This is a Bonnievale wine harvest story about worms. It’s also a story about fathers and sons, long walks, and farming.
We considered reporting on the Bonnievale wine harvest. But, no matter how they’re presented, statistics on yield, climate conditions and all that just don’t go deep enough. We don’t see our wines as mechanical.
Theirs is the story of generations, of fathers who learnt the hard lessons, who handed them over to the next generation. But it’s also the story of moments that make a season. The spirit is captured in the messages. Neighbours tease each other as they work; youngsters competing over the size of the yield.

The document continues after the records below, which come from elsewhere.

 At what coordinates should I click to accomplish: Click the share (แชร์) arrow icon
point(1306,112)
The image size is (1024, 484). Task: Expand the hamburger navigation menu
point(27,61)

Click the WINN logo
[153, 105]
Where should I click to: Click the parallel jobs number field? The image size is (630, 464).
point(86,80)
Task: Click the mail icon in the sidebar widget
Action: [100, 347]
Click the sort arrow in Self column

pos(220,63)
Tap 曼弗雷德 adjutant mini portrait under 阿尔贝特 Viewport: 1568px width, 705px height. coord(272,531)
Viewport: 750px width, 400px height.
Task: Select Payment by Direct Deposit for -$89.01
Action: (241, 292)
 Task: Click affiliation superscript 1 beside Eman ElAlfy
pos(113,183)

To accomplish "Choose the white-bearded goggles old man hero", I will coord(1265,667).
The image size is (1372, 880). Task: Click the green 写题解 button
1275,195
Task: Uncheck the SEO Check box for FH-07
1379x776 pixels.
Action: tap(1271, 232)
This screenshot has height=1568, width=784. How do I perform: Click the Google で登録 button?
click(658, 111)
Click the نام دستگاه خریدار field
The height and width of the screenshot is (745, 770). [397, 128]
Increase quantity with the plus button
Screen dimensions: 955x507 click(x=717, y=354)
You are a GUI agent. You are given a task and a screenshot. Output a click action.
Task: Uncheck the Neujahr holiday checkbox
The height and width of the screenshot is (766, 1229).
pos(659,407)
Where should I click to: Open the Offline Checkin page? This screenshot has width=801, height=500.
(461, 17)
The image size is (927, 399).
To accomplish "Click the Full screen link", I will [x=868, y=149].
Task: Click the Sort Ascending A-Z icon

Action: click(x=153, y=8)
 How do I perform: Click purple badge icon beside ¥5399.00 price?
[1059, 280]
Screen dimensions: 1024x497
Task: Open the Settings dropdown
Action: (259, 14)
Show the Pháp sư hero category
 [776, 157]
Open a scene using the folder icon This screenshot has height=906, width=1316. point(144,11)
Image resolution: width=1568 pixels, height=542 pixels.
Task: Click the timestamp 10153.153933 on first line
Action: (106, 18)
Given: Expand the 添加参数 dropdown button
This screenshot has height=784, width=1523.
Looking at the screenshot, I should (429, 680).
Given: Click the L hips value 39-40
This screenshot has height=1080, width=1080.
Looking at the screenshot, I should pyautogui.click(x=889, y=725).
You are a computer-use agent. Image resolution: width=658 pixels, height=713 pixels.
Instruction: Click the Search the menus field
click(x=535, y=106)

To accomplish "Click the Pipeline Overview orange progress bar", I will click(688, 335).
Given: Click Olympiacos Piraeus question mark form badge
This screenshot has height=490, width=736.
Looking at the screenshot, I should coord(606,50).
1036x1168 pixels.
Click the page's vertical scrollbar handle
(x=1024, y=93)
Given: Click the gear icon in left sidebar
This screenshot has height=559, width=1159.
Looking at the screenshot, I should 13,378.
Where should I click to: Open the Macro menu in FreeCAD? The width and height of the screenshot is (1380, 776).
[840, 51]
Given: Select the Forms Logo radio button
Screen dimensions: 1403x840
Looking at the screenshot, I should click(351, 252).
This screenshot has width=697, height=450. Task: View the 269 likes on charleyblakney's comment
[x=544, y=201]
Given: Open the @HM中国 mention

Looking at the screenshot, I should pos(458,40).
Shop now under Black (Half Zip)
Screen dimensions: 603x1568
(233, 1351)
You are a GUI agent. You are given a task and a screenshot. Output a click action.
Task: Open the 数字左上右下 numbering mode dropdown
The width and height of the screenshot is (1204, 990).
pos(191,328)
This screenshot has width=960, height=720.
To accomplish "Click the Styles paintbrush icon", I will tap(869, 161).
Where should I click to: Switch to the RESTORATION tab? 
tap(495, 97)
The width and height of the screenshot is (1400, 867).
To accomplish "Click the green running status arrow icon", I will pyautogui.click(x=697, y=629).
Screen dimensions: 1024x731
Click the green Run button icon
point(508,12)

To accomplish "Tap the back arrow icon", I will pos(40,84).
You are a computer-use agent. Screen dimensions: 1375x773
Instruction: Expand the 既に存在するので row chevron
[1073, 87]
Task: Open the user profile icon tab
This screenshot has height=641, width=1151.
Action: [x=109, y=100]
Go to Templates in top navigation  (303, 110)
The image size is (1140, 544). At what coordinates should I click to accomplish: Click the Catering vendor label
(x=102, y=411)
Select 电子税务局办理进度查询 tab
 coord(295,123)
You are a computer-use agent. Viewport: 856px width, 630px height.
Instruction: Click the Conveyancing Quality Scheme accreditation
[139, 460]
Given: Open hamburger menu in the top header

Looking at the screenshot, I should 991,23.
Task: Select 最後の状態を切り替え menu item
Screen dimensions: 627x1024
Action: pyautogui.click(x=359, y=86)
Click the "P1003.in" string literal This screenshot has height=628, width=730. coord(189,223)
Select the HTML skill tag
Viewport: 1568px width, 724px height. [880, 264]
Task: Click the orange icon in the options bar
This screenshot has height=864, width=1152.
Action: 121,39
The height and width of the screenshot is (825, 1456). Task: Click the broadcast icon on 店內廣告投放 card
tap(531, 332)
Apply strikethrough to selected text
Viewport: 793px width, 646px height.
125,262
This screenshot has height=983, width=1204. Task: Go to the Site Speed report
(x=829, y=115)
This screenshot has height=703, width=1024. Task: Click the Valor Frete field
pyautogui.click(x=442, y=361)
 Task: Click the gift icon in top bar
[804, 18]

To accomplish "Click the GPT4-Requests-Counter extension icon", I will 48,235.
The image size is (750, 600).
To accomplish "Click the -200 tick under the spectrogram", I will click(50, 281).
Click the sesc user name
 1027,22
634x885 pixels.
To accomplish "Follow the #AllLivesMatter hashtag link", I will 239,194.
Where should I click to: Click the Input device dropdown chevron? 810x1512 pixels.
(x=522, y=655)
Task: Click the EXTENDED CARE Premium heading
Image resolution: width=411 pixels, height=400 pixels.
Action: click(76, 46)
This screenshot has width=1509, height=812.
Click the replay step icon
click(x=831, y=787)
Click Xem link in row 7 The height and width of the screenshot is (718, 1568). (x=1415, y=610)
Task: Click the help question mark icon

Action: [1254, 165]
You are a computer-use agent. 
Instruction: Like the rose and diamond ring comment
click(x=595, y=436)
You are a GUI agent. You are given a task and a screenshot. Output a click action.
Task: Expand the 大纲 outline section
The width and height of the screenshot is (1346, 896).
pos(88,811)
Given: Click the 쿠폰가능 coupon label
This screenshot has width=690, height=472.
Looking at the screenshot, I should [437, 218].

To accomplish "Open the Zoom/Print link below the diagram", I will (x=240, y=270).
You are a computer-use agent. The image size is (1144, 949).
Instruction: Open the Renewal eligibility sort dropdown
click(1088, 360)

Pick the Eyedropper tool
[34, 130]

Photographs fly too. A memorable one flying around our networks was a snake that had found its way into a loading bucket (it was released unharmed).
PK Uys is one of the wine farmers supplying Bonnievale Wines. “My father has farmed here at East Wandsbeck for 46 years,” he says. “I’ve been in the business with him for eight years.”
With this history, it’s no surprise they feel the very heartbeat of the land. “Our soil is mostly Karoo, but we also have loam and, nearer the river, loamy sand. Our hillsides face north to south, and we always try to plant the vineyards as such, to get sunlight on the entire vineyard throughout the day.”
Every three years, the soil at East Wandsbeck is analysed and fertilised to restore any balance upset by drought or other abnormalities.
Despite the many years, however, the farm still manages to surprise PK occasionally. “The Cabernet vineyards are under micros (irrigation) and they’re 23 years old.”
That’s a fair age for a South African vineyard and one you’d expect might decline in vigour, especially after the recent droughts. Not only did they survive, but they’re now producing good yields of premium fruit for a specific “Cabernet Sauvignon project”.
Dirk du Toit is another example. “The family has farmed here at Concordia since 1926, when my great grandfather, Danie du Toit, originally from Ouplaas, bought the land,” says Dirk.
He started with ostriches and horses but later planted Concordia’s first bush vines. “My grandfather, Dirk du Toit, expanded the vineyards and started a dairy while my father, Danie, added stone fruit to the mix in the 1980s.”
Dirk’s legacy may well have been established last year, when he decided on a new approach.
“It began with a memory. My father always talked about his childhood, telling us how he’d go barefoot to the river and fish for bass. Bait was plentiful. He’d dig for earthworms among the palomino vines.
“Everything changed after weedkillers became the norm,” says Dirk. “We developed duwweltjies [a thorn weed]. The earthworms became scarce.”
Last year, Dirk and his team started to phase in a process of regenerative agriculture. “Our vision is to try and repair the soil’s biology that will provide healthy plants, thereby reducing reliance on artificial chemical inputs while generating good yields that are rich in nutrients,” he says.
The long-term view is informed by his own memories of growing up, and how many of the paths run parallel to those of the vineyards. As an example, he tells the story of his grandfather’s muscadel. “This block is 26 years old. When we were young, my father would take us into the vineyards to pick some of the crunchy berries, polished yellow by the December afternoon sun. This was followed by a fig or five from great grandfather Danie’s fig tree on the dam wall, just before the mousebirds would arrive to graze.
“We all have our own children now and this excursion became a big highlight for each of them too,” says Dirk. But dark clouds were gathering.
“When the drought arrived, oupa’s muscadel began to take strain. It looked like the end. Adding pressure on the vineyard was the highly brak soil whose effects could be kept away with supplementary irrigation that diluted the salt.
“Just in time, the rains arrived, and they were good. So good, in fact that oupa’s muscadel escaped the red list and produced its best harvest in six years!”